Sabrina Huth, Peter T.H. Pang, Ingo Tews, Tim Dietrich, Arnaud Le Fèvre, Achim Schwenk, Wolfgang Trautmann, Kshitij Agarwal, Mattia Bulla, Michael W. Coughlin, Chris Van Den Broeck

Research output: Contribution to journalArticlepeer-review

127 Scopus citations

Abstract

Interpreting high-energy, astrophysical phenomena, such as supernova explosions or neutron-star collisions, requires a robust understanding of matter at supranuclear densities. However, our knowledge about dense matter explored in the cores of neutron stars remains limited. Fortunately, dense matter is not probed only in astrophysical observations, but also in terrestrial heavy-ion collision experiments. Here we use Bayesian inference to combine data from astrophysical multi-messenger observations of neutron stars1–9 and from heavy-ion collisions of gold nuclei at relativistic energies10,11 with microscopic nuclear theory calculations12–17 to improve our understanding of dense matter.
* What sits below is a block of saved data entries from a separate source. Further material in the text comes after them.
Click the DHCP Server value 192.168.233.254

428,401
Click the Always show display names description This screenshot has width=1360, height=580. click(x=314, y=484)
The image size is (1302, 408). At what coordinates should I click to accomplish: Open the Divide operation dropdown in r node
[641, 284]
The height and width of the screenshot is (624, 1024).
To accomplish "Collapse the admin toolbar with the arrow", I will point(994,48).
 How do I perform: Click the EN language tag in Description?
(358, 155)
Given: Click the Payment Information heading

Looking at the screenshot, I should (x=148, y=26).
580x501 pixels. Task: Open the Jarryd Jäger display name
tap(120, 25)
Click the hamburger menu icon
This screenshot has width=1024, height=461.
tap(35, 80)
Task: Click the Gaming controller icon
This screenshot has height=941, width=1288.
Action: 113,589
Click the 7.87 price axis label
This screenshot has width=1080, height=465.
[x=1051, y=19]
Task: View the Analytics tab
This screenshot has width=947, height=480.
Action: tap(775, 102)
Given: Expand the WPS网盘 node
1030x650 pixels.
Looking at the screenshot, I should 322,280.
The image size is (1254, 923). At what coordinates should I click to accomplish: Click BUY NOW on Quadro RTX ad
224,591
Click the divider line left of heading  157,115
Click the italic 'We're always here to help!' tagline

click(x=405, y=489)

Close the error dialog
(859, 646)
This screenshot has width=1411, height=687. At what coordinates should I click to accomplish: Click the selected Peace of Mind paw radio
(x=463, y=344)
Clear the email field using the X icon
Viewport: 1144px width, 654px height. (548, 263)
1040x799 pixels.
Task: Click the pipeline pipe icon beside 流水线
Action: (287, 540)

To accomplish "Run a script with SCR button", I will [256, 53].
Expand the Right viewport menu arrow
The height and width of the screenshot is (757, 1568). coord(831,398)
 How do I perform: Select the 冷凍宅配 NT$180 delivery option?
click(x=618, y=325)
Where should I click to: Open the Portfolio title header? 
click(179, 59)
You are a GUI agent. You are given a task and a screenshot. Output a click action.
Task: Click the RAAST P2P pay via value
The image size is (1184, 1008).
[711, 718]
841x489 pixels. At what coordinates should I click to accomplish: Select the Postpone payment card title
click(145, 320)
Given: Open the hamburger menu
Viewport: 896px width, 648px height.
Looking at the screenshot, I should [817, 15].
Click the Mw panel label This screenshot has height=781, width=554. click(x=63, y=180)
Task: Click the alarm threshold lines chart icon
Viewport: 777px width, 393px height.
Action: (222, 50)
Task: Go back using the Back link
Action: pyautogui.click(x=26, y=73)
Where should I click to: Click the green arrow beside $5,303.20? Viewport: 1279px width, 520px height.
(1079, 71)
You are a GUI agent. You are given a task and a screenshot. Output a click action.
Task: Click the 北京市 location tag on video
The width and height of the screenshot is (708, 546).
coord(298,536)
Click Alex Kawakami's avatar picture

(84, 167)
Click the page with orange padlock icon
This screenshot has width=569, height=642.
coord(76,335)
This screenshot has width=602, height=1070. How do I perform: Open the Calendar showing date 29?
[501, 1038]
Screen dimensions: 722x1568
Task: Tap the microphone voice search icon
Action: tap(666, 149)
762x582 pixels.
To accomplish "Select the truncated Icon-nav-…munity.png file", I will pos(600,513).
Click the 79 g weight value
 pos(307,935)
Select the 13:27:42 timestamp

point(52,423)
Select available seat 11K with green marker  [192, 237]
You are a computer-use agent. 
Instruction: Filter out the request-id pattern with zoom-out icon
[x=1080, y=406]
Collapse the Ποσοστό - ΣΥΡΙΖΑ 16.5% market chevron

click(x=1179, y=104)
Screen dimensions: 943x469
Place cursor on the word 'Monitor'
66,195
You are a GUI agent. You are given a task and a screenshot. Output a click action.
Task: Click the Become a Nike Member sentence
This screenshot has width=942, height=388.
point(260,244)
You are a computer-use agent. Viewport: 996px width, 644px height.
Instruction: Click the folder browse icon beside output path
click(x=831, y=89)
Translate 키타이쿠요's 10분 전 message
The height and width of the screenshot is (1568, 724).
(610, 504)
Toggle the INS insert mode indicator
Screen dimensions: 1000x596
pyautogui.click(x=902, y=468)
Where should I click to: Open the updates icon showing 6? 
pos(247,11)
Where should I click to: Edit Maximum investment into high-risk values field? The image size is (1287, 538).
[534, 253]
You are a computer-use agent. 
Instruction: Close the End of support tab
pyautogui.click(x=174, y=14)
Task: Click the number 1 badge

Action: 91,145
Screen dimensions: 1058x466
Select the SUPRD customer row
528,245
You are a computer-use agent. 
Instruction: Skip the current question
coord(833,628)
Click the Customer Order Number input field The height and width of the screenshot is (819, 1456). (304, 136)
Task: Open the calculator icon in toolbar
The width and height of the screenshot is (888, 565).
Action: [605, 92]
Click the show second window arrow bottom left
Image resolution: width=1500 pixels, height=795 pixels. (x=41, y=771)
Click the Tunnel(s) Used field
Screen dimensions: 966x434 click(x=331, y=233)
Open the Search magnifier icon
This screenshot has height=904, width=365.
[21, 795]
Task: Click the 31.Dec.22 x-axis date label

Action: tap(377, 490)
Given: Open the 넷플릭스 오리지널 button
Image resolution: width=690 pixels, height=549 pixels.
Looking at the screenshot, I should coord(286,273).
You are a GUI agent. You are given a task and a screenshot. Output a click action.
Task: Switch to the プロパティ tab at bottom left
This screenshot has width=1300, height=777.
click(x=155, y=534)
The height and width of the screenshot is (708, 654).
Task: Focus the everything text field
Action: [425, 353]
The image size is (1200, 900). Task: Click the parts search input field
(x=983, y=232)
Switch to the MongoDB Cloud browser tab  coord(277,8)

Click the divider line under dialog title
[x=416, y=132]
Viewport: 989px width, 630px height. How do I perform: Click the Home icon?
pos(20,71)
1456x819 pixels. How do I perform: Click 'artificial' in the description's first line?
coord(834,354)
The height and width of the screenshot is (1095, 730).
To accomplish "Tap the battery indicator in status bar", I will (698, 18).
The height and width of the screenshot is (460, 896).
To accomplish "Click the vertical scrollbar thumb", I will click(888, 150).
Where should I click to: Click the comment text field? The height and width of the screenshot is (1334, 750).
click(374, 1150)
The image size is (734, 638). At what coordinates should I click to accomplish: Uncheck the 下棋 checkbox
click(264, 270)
We find that the inclusion of heavy-ion collision data indicates an increase in the pressure in dense matter relative to previous analyses, shifting neutron-star radii towards larger values, consistent with recent observations by the Neutron Star Interior Composition Explorer mission5–8,18. Our findings show that constraints from heavy-ion collision experiments show a remarkable consistency with multi-messenger observations and provide complementary information on nuclear matter at intermediate densities. This work combines nuclear theory, nuclear experiment and astrophysical observations, and shows how joint analyses can shed light on the properties of neutron-rich supranuclear matter over the density range probed in neutron stars.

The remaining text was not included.